Bristles made himself clear with that exchange but Trey didn’t expect an immediate start to their operation.

There was a particularly dense pocket of cloud around the wishwillows—Ruby portals but a little larger, a bit frayed and worn around the edges. Something of great scale would manifest from that zone. Trey’s vision had grown used to the curses of the city. And it wasn’t like Ruby tried in earnest to hide her military might. If they’d captured Bristles’ body once upon a time, she’d commandeered other wrathravens too. He’d known that she had them on deck but he now lived to see the day where she was seconds away from unleashing her pocket catastrophe.

Trey turned around and saw Swishy carrying his glow-dolls in the distance. They’d taken another route, having passed him a while ago, likely during the initial snitch barrages. He hoped for Swishy to reach out but was touched by another set of feelings: the heart-stringed birds whimpered through their connection. It was good to know that someone knew he was going through this cursed flight.

And then an oncoming cloud swirled its cottony textures, whipping around like whisked eggs, thickening and smoothing into a portal. The contained energy was lively. From its center, a blackness roared.

A wrathraven burst through the ovoid, a colossus that absorbed subsequent mass from the nearest clouds.

“Is that your body?”

“No. But it’s shiny. Oh how I long for my blackness to GLOW. Give it here!” Bristles screeched.
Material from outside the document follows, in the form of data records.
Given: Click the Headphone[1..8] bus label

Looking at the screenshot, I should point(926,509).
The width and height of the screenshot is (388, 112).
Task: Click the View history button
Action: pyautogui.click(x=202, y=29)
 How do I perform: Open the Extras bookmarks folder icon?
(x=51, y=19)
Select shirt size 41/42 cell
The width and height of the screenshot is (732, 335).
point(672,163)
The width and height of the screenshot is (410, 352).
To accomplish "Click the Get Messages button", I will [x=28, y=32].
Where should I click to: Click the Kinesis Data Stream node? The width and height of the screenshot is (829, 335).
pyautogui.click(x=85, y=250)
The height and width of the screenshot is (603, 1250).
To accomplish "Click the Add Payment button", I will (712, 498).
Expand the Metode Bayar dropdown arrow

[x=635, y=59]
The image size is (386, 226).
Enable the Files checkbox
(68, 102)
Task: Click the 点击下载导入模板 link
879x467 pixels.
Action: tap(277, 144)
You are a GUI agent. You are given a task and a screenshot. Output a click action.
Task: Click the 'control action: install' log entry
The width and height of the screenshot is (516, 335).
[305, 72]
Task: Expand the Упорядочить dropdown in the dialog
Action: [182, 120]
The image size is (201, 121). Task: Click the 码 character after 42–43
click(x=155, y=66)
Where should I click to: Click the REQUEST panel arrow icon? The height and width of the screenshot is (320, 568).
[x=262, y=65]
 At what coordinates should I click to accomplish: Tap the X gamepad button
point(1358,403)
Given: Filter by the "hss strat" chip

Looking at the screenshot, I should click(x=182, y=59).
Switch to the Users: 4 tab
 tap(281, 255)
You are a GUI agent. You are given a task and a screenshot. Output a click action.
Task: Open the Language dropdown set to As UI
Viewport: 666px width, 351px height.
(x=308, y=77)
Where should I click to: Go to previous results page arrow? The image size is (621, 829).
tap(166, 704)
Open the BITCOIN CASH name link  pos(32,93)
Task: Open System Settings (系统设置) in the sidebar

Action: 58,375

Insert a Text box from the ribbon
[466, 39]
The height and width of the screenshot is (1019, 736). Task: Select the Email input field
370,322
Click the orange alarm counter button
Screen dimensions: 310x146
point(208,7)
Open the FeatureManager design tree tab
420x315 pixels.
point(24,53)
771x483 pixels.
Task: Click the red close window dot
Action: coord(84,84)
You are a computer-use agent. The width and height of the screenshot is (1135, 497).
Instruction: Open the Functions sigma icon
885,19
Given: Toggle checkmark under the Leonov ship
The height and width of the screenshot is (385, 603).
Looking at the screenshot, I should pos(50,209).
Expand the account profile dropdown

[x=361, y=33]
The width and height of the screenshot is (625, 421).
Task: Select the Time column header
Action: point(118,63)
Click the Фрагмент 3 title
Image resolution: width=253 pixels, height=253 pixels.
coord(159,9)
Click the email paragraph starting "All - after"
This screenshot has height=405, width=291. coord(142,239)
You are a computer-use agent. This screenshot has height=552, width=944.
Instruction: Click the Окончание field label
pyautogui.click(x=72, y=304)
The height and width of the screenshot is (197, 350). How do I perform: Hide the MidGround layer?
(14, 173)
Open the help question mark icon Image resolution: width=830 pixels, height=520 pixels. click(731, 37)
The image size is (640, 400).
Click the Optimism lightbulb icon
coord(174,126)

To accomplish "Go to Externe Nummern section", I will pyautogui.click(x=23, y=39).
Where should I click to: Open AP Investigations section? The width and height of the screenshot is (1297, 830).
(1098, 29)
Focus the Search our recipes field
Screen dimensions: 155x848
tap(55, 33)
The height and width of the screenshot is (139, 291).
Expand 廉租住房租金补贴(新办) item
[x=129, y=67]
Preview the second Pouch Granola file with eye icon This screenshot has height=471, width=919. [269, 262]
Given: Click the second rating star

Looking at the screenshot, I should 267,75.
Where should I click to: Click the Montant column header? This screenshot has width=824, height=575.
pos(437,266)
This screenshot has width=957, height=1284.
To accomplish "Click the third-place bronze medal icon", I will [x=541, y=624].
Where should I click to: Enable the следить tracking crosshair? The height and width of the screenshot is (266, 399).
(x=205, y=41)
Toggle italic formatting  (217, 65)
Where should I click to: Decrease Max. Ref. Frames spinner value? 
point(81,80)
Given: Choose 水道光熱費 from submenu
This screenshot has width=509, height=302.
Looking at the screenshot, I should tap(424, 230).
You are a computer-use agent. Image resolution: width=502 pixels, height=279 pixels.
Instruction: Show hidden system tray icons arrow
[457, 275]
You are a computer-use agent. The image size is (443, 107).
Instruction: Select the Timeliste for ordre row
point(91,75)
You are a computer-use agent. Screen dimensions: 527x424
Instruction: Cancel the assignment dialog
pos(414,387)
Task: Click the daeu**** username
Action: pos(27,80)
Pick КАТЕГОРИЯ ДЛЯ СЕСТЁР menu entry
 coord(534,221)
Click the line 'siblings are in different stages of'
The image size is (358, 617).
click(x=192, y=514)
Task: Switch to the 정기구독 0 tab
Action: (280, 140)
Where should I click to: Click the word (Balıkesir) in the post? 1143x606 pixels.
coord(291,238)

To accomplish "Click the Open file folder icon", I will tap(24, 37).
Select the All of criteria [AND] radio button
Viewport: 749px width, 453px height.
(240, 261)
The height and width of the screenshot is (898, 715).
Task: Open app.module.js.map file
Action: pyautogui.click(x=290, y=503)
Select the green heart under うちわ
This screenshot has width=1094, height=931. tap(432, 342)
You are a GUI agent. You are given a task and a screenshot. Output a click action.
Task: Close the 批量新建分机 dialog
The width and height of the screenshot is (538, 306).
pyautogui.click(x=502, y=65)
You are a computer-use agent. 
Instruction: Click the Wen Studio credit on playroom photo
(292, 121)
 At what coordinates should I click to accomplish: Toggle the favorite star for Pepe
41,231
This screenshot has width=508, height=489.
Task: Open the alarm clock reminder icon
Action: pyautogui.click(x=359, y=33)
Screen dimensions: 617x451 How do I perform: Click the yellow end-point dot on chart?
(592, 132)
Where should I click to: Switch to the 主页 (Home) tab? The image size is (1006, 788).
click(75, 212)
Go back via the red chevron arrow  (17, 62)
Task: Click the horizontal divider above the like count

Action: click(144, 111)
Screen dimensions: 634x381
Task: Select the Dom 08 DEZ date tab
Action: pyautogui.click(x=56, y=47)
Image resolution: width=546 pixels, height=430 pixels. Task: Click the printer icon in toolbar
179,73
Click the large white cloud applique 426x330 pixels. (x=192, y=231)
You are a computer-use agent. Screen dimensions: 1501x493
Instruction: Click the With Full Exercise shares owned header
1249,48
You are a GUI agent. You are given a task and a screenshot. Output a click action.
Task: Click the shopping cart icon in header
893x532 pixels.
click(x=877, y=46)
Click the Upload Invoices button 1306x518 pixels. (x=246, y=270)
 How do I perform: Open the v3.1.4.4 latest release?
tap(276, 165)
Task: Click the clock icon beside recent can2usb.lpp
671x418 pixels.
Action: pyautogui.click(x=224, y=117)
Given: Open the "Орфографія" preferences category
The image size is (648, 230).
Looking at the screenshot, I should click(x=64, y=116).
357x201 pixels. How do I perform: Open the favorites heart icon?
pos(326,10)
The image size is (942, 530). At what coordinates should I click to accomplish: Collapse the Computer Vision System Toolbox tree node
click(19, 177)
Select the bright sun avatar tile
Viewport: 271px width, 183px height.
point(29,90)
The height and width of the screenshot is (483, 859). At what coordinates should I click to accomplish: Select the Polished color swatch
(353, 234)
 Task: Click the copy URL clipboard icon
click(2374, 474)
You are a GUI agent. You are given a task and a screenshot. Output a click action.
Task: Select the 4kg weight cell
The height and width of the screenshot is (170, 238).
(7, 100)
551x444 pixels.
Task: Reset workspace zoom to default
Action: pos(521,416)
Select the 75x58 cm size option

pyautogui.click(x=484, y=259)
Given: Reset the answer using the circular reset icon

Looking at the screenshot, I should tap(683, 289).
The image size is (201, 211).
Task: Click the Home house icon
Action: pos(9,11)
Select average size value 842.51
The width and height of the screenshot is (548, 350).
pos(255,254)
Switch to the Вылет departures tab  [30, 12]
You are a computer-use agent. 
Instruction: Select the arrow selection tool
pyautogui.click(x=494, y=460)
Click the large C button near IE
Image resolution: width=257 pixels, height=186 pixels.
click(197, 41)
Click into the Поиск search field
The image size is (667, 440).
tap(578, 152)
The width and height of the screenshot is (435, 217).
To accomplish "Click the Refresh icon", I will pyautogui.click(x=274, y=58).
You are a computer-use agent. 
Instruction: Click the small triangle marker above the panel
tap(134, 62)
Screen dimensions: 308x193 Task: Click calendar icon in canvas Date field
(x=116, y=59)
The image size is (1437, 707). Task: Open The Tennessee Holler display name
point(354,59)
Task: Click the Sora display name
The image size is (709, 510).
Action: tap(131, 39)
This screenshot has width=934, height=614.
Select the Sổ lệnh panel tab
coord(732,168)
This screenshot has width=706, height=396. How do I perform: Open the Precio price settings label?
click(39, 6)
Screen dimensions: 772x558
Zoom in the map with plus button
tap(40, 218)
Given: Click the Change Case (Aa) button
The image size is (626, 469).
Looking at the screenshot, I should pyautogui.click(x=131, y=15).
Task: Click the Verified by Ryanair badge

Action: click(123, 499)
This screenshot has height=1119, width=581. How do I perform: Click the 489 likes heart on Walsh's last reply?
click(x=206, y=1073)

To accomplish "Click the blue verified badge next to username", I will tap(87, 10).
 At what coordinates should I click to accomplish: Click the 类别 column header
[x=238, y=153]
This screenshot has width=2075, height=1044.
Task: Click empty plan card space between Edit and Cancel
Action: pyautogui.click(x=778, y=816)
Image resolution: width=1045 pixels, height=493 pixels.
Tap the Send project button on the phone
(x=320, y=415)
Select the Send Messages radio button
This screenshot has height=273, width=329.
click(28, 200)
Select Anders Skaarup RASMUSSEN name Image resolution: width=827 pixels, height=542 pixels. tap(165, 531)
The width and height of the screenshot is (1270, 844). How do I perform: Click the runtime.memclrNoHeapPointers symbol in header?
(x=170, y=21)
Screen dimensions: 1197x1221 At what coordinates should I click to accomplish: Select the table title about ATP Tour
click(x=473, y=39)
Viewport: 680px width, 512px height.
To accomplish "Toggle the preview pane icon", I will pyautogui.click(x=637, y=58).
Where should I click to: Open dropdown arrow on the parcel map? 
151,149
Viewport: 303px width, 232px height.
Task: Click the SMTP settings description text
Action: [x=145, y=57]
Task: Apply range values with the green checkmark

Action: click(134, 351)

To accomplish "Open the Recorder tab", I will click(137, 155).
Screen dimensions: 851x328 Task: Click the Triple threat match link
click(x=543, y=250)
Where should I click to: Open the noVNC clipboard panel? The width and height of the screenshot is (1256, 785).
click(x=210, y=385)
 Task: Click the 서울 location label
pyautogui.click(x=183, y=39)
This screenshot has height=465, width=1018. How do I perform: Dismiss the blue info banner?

His wings flapped, crackling with each movement like explosive bonfires. Trey found it difficult to swim as his carrying orb became a whirlpool.

Blackwheat eyes stared the future-wrathraven down—but the fear behind those eyes surged forth, breaking those reds down into their normal black pupils. Every eye shook, grew veiny, and teared up.

The portal through which the wrathraven came had spread open even more. Either reinforcements were coming, or the darkness was inviting the air in.

“Maybe we should pump the brakes on this a little bit?”

“I know not what that modern expression means.”

“That’s a damn lie.”

Bristles smirked. “I’m going forward. As one should. Onward, to prosperity!”

“I was prosperous before all this.” Trey sighed, gathering an electrical core between his hands.

His letters came one after the other, clinging to the energy ball.

T, then O, then R, and the M.

“Z” was in there somewhere, dormant within his microcosm of weather.